Sri Lanka, the teardrop-shaped island country in the Indian ocean is bursting with an energy that feels like a dazzling celebration of life. We invite you to share these feel-good energies and enjoy the blessings of the natural, slow-made goods which our ancestors adopted centuries ago.
The handloom has existed since the very inception of Sri Lanka. According to legend, the indigenous Queen Kuweni was spinning yarn when the Indian Prince Vijaya first laid eyes on her.
One of the oldest crafts in Sri Lanka, the handloom is still widely utilized within the weaving community. Artisans remain faithful to original weaving methods that have been handed down through generations.
The weaver starts the production process by using environmentally friendly/natural dyes to colour either cotton or silk yarn.
The yarn is then left to dry in the shade to ensure the desired colour is preserved, limiting any potential fading.

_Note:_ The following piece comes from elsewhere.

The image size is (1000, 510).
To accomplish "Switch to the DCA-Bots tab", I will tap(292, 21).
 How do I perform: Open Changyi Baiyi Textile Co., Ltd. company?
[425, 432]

Artisans then weave the desired design using a traditional wooden loom. Handlooms are entirely operated by hand and need the eye, hand and feet coordination. The weaver has to mentally remember the counts to make the design. This is an essential step in the production process, requiring exceptional creativity and dexterity from the native craftsmen and women.

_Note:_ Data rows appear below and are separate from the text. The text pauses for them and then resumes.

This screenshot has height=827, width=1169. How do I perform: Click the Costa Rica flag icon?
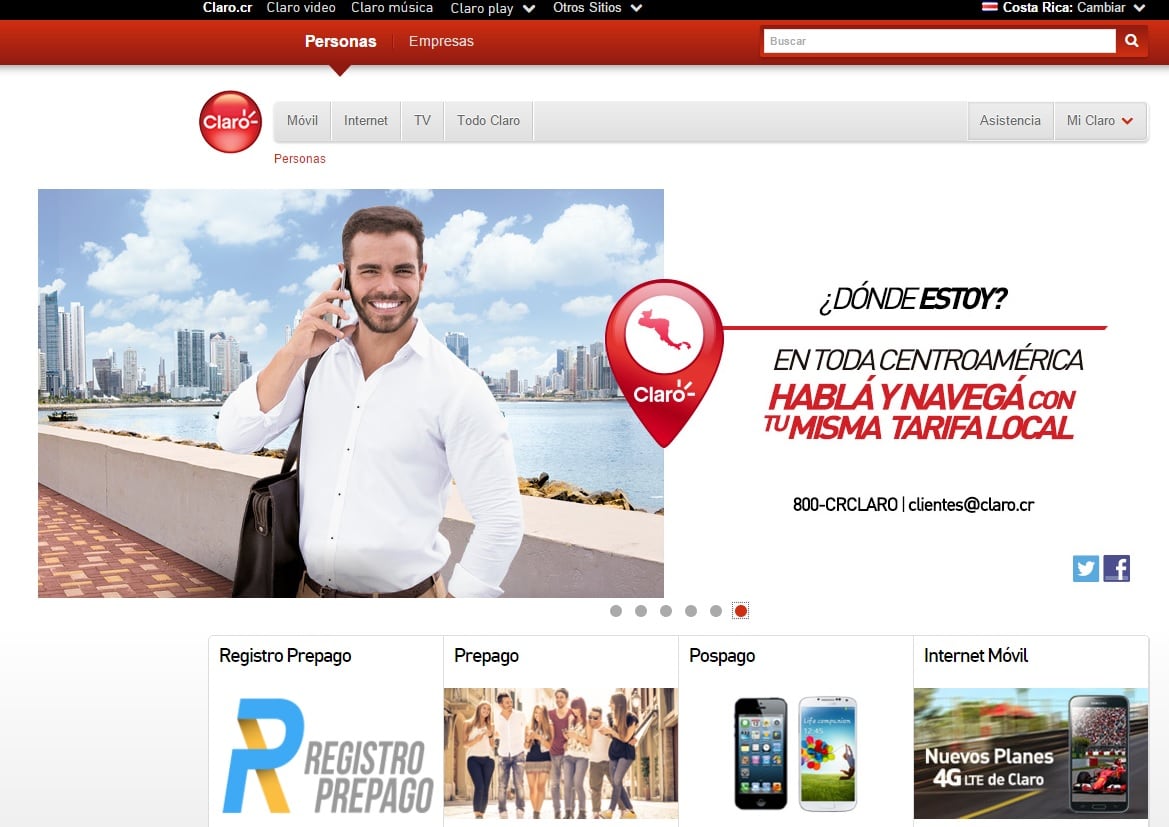pyautogui.click(x=990, y=8)
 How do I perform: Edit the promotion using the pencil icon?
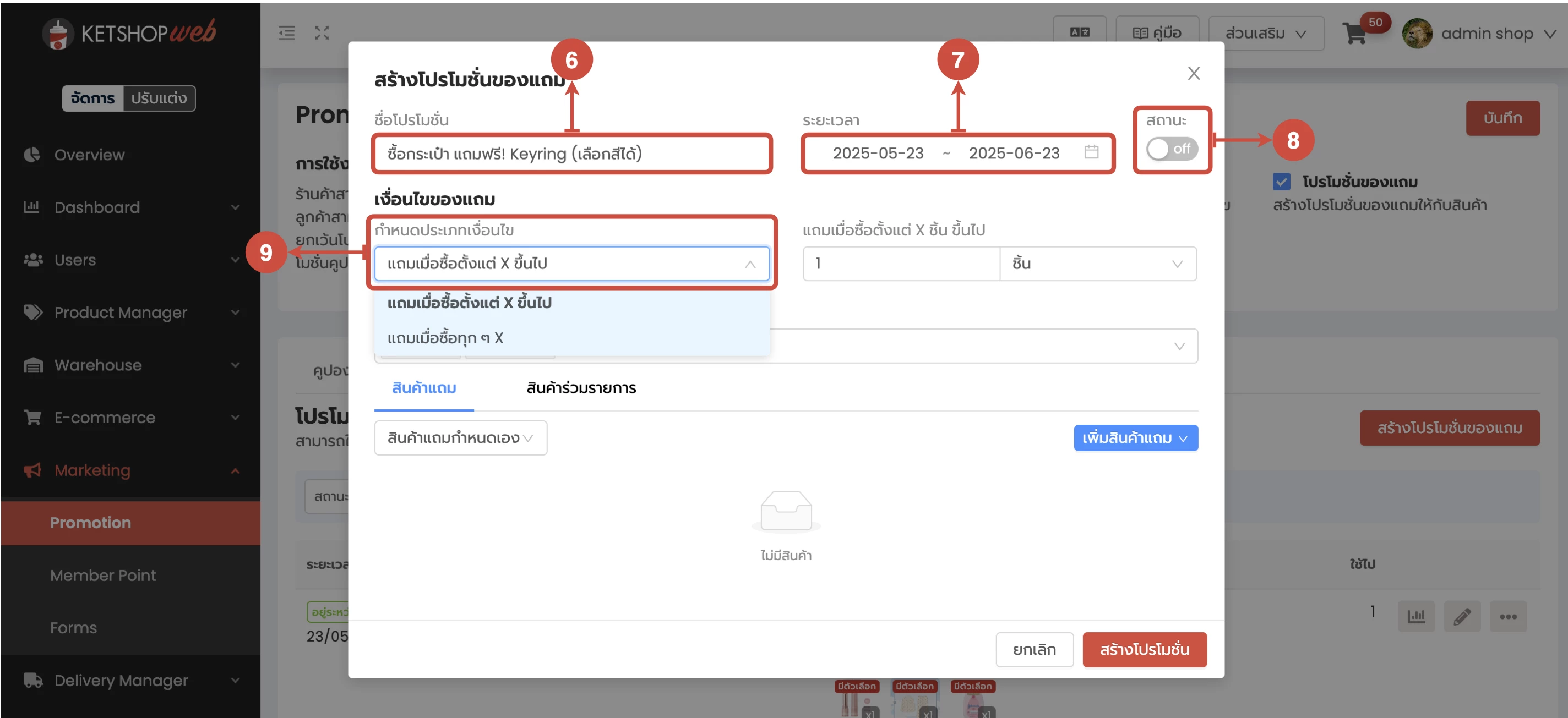point(1463,616)
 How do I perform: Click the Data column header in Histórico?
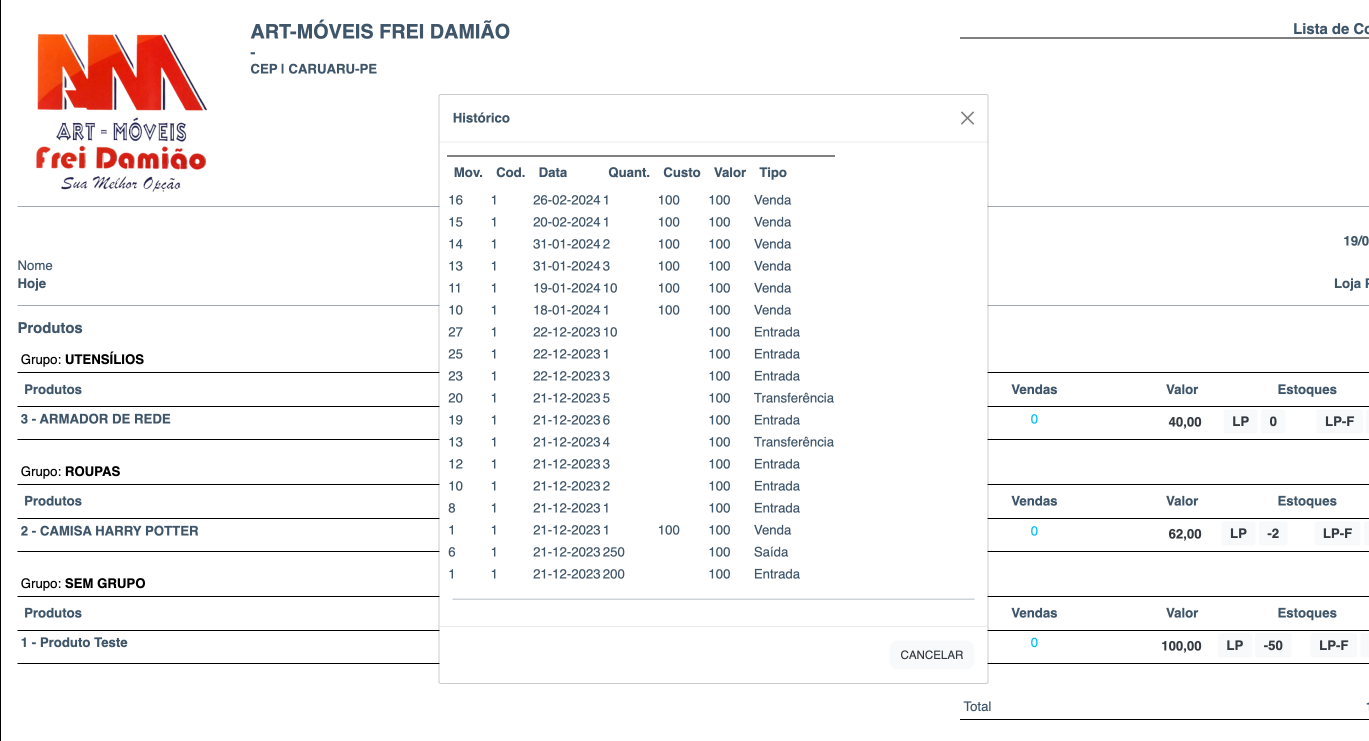tap(552, 173)
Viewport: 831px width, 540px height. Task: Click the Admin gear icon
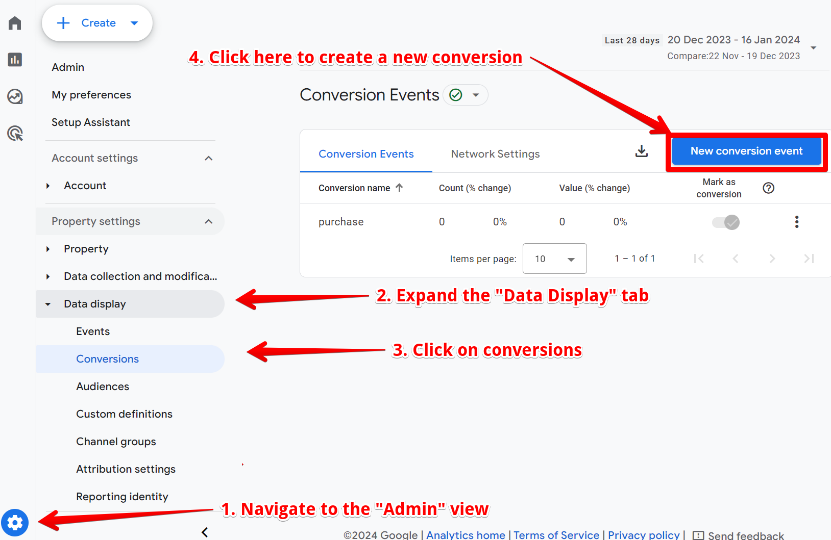pyautogui.click(x=15, y=521)
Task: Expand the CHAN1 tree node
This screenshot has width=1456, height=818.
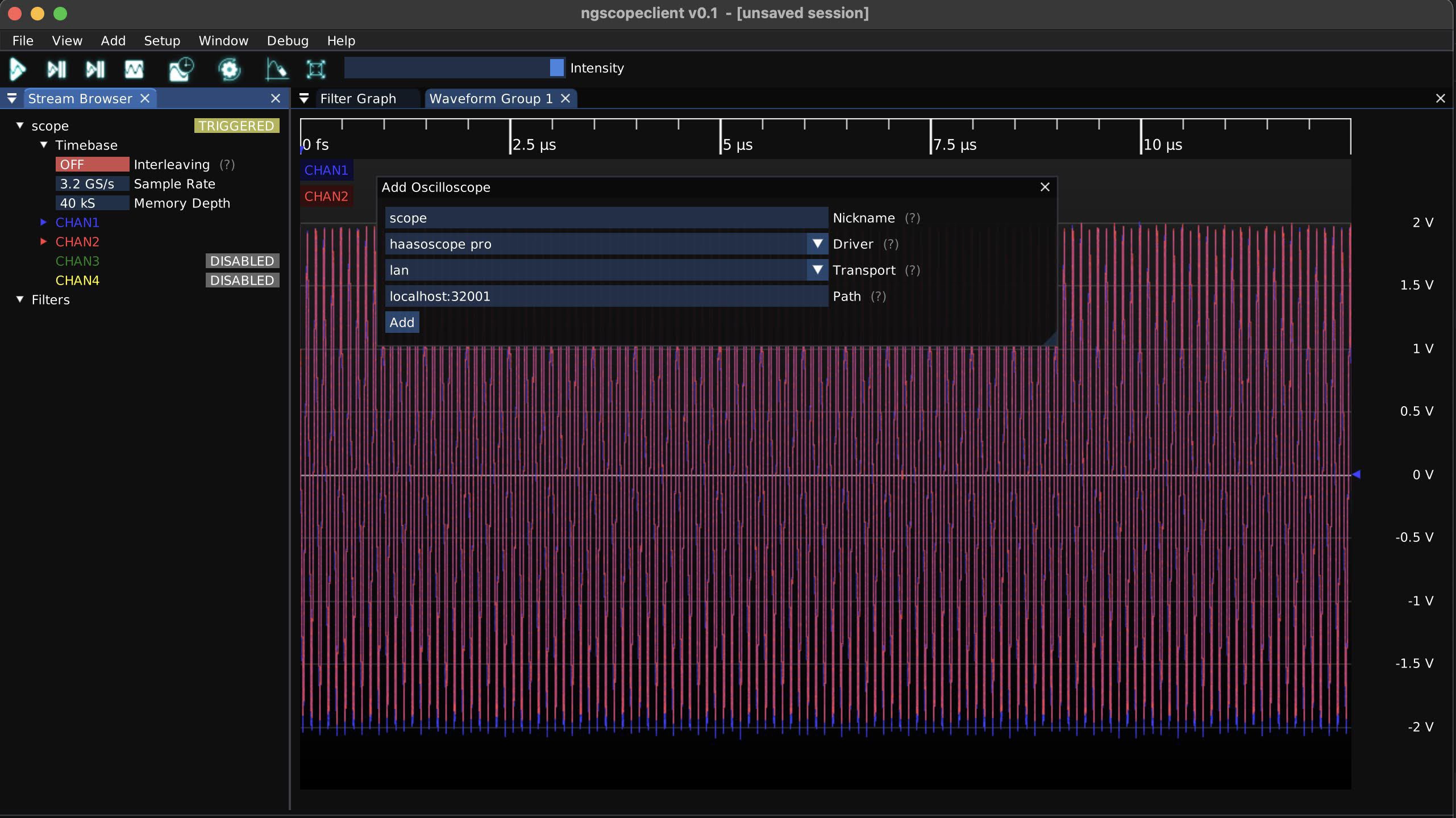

The indigenous queen “Kuveni”, the weaver, was no ordinary princess. She was a ‘yakkini”, a sorceress. The weavers of Dumbara valley narrate an episode from the distant past when one of them captured a yakkini from the surrounding jungle and set her up at a loom to weave day in and out. She escaped, but not before setting the village, its looms, cotton trees, hemp and the nearby forest on fire. The weaver, who narrated this tale, says that the village quickly recovered. Magically, the beautiful patterns of their fabrics remained in the ashes, and so they were copied and preserved for use even today.

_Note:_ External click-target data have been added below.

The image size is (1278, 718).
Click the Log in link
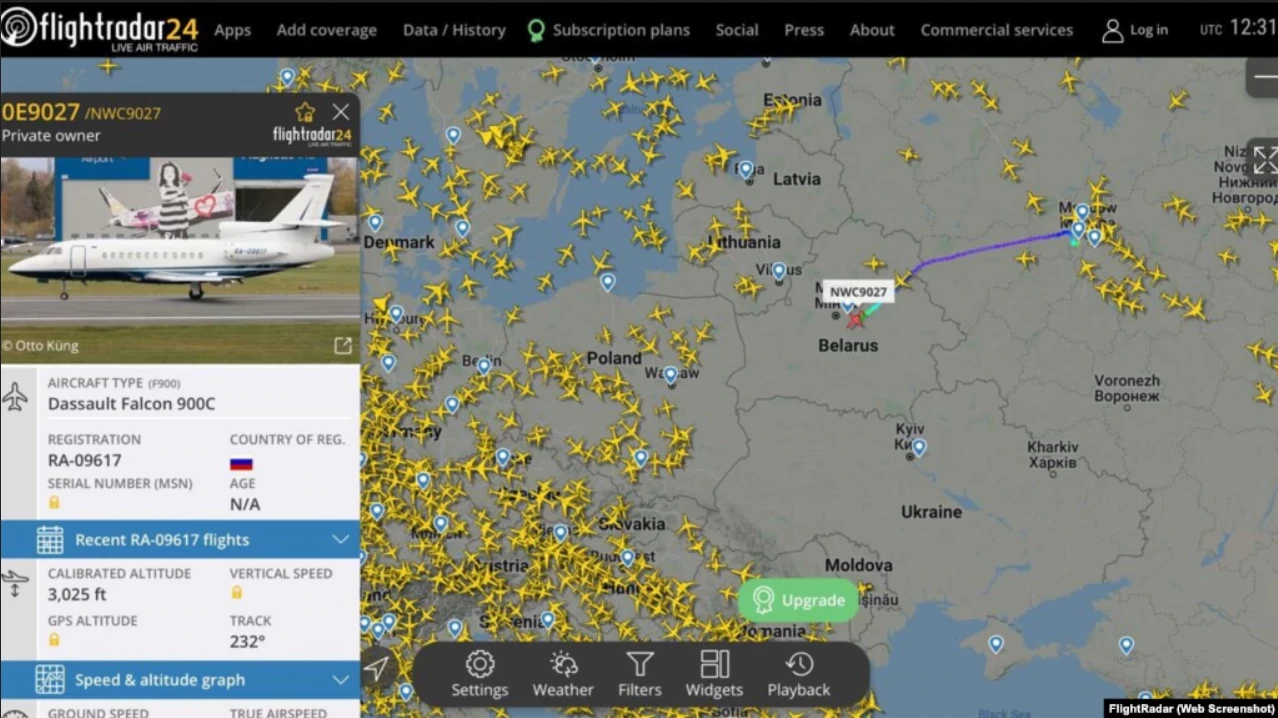point(1135,30)
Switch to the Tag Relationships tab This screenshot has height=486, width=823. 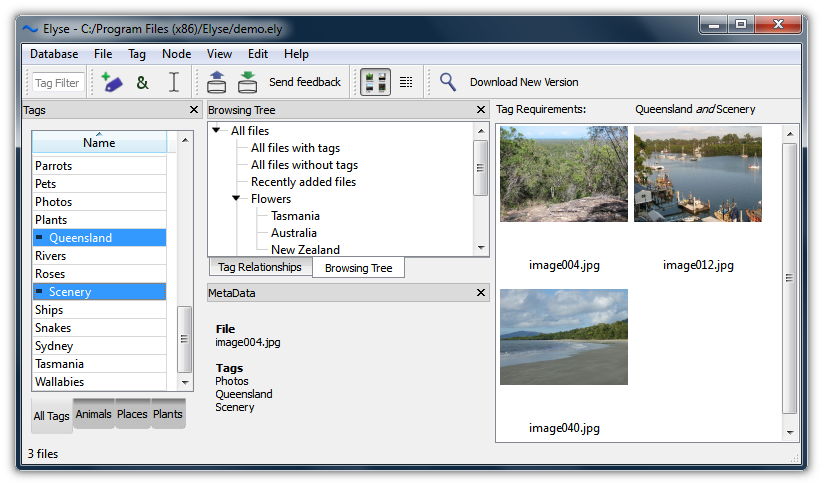tap(259, 267)
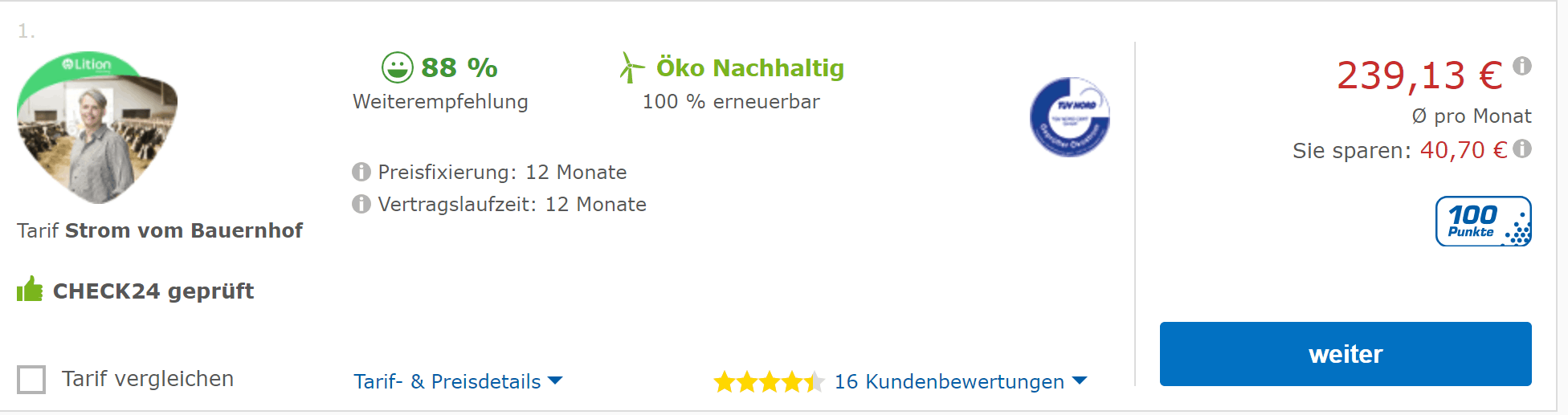Click the arrow after Kundenbewertungen
1568x415 pixels.
[x=1080, y=380]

These stunning patterns are produced in a little isolated village in the central hills of Sri Lanka. This is the Island’s oldest and only remaining village dedicated to the hereditary craft of Dumbara Rata. Each piece of artwork is woven on the loom to perfection; a skill not many weavers are able to master.
Hundreds of years ago, traders who visited Sri Lanka first introduced the Batik craft while travelling along the Silk Road. Originally, the craft was limited to the entertainment of the elite, where aristocratic women in the Kandyan Court were skilled practitioners. The craft expanded to the artesian classes, who developed tapestries, flags and traditional clothing for the aristocracy.
Today, the Batik craft is intertwined with the island’s culture, a skill that is revered among the people. Using effortless artistry and imagination, village-based men and women create a remarkable variety of intricate designs.
Batik can only be performed using natural fibers such as cotton, linen or silk. Each pattern is meticulously drawn using a canting, a small thin wall spouted copper container that applies hot melted wax..
Once the wax has dried, the fabric is then immersed in environmentally friendly dyes and left to soak. The wax is then removed from the fabric using boiling water, revealing elaborate designs where the fabric was protected from the dye. This process is repeated 2-50 times in order to achieve the intended design patterns and colours.